Wie fühlt sich das an ?
ich fänds nicht übel
würden Lieferungen zukünftig von Drohnen/Robotern gebracht - falls das irgendwann wirklich funktioniert. Im Unterschied zu Drohnen haben Menschen Gehirne, die sie für was geistreicheres als solche Botenjobs nutzen könnten. ;) Ob zu Zwecken des derzeit heiligen Gelderwerbs oder zu Zwecken des leider optionalen Verständniserwerbs.
Lieber etwas knapper bei Kasse und reich im Kopf statt eine menschliche Lieferdrohne. Gibt so einige Jobs, die gerne mal von Maschinen übernommen werden dürften.
Ich habe das Buch
zum Anlesen auf mein Kindle geladen. Die ersten Eindrücke sind wirklich sehr erfrischend. Die junge Autorin beschreibt welche Probleme und Anforderungen sich eine junge Familie stellen muss. Da ich mich momentan persönlich in dem gleichen Lebensabschnitt befinde, bin ich gespannt wie das Buch weitergeht und welche "Lebensratschläge" es mir geben kann. Hier habe ich meine Kindleversion gekauft: http://www.amazon.de/gp/p...
Schoen Werbung gemacht
fuer Amazon. Toll! Zumal solche Firmen eine erhebliche Rolle spielen bei jenen gesellschaftlichen Verwerfungen, die der Roman beschreibt.
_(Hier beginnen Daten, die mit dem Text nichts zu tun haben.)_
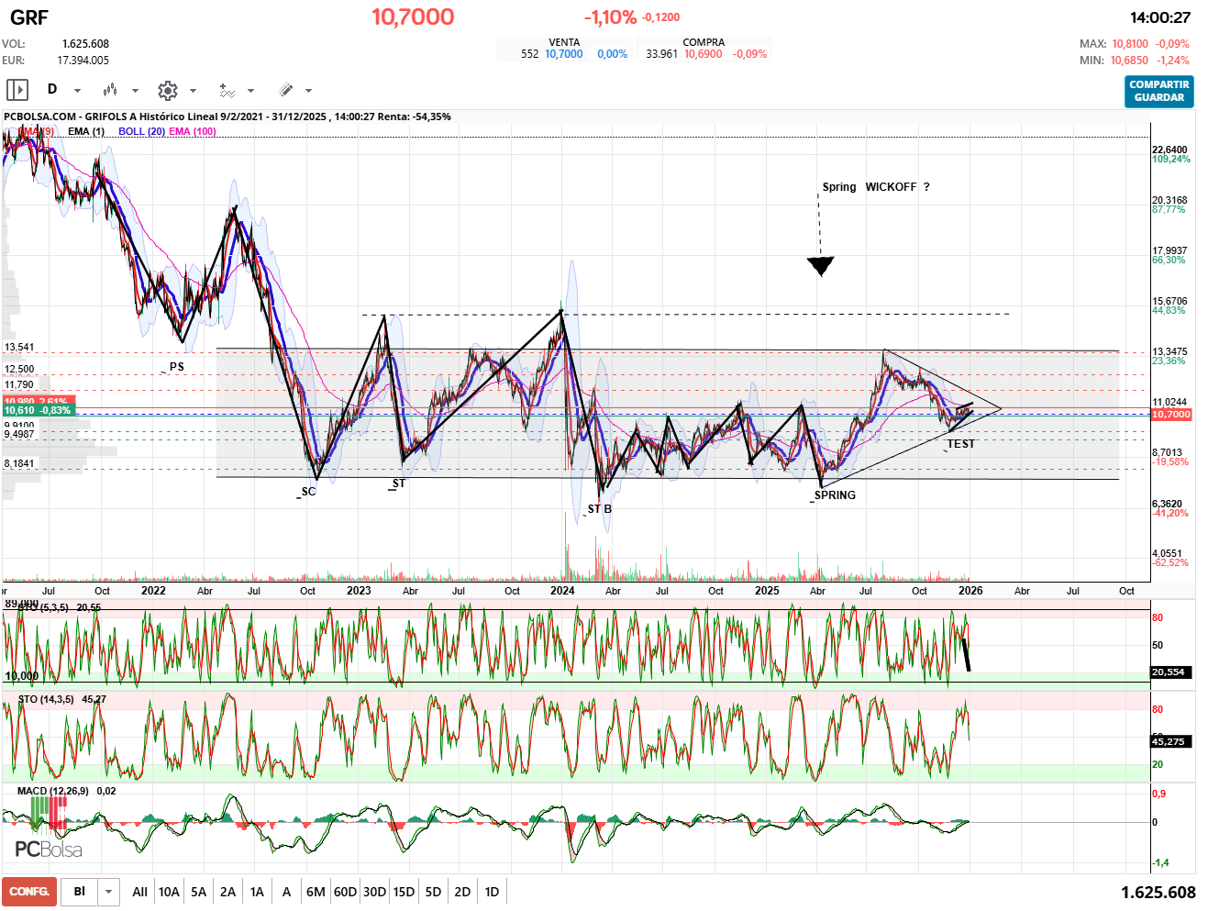1208x911 pixels.
Task: Click the candlestick chart type icon
Action: (110, 90)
Aber so ist das halt oft bei unseren Bildungseliten, die etwa auch gern Ausbeutungsverhaeltnisse beklagen in Kommentaren und allerlei anderen Texten, getippt auf einem - Mac.
Nichts verstehen, losplappern. Das ist erfrischend, Literatur
Liebe Kinder, Eltern und Zeitgenossen,
der Ersatz von menschlicher Arbeitskraft durch Maschinen eröffnet in dieser Gesellschaft die Tür zur Armut. Das ist verrückt. Aber nicht in dieser Gesellschaft.
Von wegen, da habe der Mensch mehr Freizeit für das Schöne und zum Nachdenken.
Und im Übrigen; Drohnen können weitaus mehr als interessante Literatur liefern. Und das tun die auch, nicht nur beim Bücher liefern.
Aber davon will hier niemand, ganz bewusst, etwas wissen. Illusion ist wichtig, um seinen Frieden zu finden, in diesem Krieg. Intellektuell.
PS: "Lebensratschläge" sind nicht notwendig. Das Leben ist Eigentum. Such Dir nen Job. Deine Zeit gehört anderen.